"Give me a place to stand and a lever long enough and I will move the world."

I was grumbling under my breath at a configuration management system today, and reminded of this wonderful statement by Archimedes.

Configuration management is the discipline of building systems which manage other systems -- cfengine is a well-known open source example. I needed to reboot a few hosts on a regular schedule -- easily handled in 5 minutes with "vi /etc/crontab" on each, or an ssh loop to append to the crontab on each affected system. I was struck by how many levels of indirection I needed to traverse to get this done with configuration management.

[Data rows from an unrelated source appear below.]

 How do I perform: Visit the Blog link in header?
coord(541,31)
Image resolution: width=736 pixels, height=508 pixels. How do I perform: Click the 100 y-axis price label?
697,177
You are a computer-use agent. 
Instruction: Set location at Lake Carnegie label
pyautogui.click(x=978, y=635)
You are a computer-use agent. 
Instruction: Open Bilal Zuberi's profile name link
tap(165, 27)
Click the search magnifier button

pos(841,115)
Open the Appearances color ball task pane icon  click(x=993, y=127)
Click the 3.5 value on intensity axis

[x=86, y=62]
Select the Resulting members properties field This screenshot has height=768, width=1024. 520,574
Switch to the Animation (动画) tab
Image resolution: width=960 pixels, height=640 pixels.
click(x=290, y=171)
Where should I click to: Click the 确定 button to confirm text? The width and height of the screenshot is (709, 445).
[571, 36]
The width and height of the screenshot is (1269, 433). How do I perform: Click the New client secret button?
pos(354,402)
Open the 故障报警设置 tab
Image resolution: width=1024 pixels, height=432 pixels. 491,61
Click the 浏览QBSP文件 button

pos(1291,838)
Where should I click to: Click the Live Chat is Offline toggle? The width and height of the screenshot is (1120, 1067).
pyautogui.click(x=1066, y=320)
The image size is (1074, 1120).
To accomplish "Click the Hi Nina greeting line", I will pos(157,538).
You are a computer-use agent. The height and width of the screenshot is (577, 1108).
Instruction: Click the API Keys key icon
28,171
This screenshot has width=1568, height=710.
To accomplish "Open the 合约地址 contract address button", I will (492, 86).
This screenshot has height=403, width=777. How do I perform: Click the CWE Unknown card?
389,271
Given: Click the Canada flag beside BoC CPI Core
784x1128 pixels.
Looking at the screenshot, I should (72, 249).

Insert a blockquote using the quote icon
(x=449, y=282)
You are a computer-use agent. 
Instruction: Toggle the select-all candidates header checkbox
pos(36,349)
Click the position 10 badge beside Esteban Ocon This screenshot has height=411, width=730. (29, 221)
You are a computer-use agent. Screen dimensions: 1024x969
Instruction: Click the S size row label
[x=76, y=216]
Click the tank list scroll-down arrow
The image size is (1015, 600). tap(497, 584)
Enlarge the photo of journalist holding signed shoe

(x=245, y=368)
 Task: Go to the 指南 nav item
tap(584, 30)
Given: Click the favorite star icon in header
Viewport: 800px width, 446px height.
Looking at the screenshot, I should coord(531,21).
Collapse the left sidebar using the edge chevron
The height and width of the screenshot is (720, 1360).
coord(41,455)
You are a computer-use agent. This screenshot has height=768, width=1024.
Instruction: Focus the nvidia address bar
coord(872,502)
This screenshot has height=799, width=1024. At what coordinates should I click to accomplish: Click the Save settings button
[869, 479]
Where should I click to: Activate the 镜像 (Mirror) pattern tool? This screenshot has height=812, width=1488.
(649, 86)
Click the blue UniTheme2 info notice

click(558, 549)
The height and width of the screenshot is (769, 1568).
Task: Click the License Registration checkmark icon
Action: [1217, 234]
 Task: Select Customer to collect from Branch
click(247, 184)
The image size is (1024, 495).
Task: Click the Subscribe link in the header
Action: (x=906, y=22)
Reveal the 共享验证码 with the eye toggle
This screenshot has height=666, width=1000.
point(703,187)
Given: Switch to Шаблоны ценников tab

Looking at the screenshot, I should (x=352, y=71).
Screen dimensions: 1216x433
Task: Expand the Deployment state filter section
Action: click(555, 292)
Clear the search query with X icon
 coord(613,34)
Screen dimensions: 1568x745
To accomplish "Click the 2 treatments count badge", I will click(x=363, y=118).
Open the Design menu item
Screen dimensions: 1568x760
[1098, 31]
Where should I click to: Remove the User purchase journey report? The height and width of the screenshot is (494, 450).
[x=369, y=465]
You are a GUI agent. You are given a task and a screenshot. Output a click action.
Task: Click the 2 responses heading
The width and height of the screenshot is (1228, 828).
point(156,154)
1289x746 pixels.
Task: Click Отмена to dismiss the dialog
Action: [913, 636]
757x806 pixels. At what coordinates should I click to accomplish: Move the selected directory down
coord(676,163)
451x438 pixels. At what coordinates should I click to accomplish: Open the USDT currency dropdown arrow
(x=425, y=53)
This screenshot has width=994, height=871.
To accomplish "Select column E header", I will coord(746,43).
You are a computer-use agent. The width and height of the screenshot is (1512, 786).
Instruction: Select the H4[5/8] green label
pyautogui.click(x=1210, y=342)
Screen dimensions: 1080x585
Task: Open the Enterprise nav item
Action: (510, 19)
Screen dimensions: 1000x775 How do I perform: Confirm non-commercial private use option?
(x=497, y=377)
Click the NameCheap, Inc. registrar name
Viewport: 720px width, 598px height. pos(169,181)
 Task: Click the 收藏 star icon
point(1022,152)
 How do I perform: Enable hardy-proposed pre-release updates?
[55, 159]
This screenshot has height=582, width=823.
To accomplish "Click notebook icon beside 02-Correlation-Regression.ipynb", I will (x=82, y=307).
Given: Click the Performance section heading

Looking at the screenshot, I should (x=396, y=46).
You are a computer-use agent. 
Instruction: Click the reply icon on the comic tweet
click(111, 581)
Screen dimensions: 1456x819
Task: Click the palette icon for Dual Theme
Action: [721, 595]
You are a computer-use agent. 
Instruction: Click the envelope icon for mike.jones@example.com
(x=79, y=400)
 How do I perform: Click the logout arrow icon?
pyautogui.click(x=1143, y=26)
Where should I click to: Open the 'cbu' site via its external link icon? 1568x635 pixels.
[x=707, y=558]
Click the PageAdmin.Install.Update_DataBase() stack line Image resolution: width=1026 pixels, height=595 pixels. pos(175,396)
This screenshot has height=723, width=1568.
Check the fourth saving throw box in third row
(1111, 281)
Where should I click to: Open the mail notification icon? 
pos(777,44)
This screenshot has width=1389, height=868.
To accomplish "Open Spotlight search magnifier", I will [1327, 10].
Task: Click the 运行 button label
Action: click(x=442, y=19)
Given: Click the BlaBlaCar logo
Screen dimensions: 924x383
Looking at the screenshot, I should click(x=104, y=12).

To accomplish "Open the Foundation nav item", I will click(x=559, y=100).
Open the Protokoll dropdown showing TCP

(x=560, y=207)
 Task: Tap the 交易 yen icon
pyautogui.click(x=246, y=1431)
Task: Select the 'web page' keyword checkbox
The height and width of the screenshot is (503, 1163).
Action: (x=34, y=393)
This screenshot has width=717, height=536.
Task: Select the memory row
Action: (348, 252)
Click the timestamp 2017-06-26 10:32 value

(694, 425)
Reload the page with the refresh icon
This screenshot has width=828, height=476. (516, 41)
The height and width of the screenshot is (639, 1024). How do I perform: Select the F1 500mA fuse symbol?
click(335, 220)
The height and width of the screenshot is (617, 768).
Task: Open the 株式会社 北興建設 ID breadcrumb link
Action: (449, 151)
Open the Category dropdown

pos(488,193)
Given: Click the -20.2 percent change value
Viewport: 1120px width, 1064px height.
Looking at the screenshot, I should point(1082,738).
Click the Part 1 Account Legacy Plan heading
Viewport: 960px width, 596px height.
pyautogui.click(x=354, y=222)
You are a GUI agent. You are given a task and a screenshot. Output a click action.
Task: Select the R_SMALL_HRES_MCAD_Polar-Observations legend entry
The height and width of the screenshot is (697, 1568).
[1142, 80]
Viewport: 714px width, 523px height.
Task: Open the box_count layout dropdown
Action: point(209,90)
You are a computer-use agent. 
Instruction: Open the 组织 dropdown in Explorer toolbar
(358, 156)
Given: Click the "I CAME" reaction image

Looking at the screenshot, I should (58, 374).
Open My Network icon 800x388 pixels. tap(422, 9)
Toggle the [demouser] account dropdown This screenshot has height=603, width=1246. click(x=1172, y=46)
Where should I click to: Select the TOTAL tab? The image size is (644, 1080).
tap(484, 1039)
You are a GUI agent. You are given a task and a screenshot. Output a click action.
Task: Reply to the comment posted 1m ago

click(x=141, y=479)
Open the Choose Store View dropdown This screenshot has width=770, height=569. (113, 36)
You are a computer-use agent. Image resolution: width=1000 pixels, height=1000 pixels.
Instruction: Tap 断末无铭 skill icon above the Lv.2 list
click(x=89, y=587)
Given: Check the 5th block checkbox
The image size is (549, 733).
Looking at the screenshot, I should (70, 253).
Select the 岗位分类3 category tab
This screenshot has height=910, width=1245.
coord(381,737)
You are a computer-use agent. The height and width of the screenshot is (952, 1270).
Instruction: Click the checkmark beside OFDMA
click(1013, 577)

This in turn prompted some thought about why jumping through the various hoops was worthwhile.

There are many excellent reasons to use configuration management:

  • Time savings -- over repeating the same actions over and over; this increases with the number of hosts involved.
  • Consistency -- configuration management ensures that (portions of) systems which should be identical really are.
  • Reproducibility -- because CMS is naturally tied into version control, it is easy to either examine or recreate the state of affairs at an arbitrary time in the past.
  • Modeling -- a CMS ends encompasses a representation of all the systems it manages. This efficient representation of those systems is quite useful for examining and comparing them. It's especially useful with a large or dynamic population of administrators, as it provides a single place to learn about the whole constellation of systems, and enforces some consistency among the various ways admins can manage systems.

In the simplest case, to make a machine reboot once, I could pull the plug and put it back (assuming I was near, or could get to, the machine). In a non-CMS scenario, I would do it with ssh and the shutdown -r. In this case, it was considerably more involved:

  • Launch PuTTY.
  • Log into a system with a checkout of the CMS configuration files.
  • Find the appropriate file (non-trivial if the managed constellation is complicated).
  • Fetch the latest version of the file (with multiple users, it's unlikely my checkout is current).
  • Edit the file corresponding to /etc/crontab or /var/spool/cron/root (I used kate, as I don't enjoy either vi or emacs, and BBEdit wasn't available); kate popped back an X11 session tunneled through ssh.
  • Create a pair of local machine sets in the file (cfengine calls these 'aliases'), each including half the covered systems (the systems reboot at staggered times, so they're not all down at once).
  • Create the pair of crontab lines, one for each machine set, embedding the pair of different reboot times and the shutdown -r command.
  • Check the modified crontab file back into the version control system; enter a message for the change log.
  • In a distributed CMS, staging hosts pick up the changes from version control, either on a schedule or when manually kicked for emergency/rush changes.
  • The affected hosts pick up the change from the CMS, and implement the specified change.

The reason Archimedes' quote is apropos is that configuration management provides excellent leverage -- I can edit one file in one place, and easily affect several systems (potentially hundreds or thousands). Each hoop I have to jump through provides an additional fulcrum. I can sit at my desk and use PuTTY to log into dozens of systems, across the world -- without even knowing where they are. Each change I make to the version control system is automatically picked up by every host participating in the system, and available to every admin with a checkout. I don't have to log into 8 machines (even uninteractively) to make them reboot -- I can orchestrate it all from my local workstation.

Unfortunately, mistakes are leveraged too; there is often no good way to test changes to production systems during business hours. If the changes are restricted to non-production hours, when the admin might not be around to monitor them (and shouldn't have to -- it's an automated system, after all!), the window could be closed by the time the admin sees whether the change was successful. Missing a change window can easily defer a change 24 hours.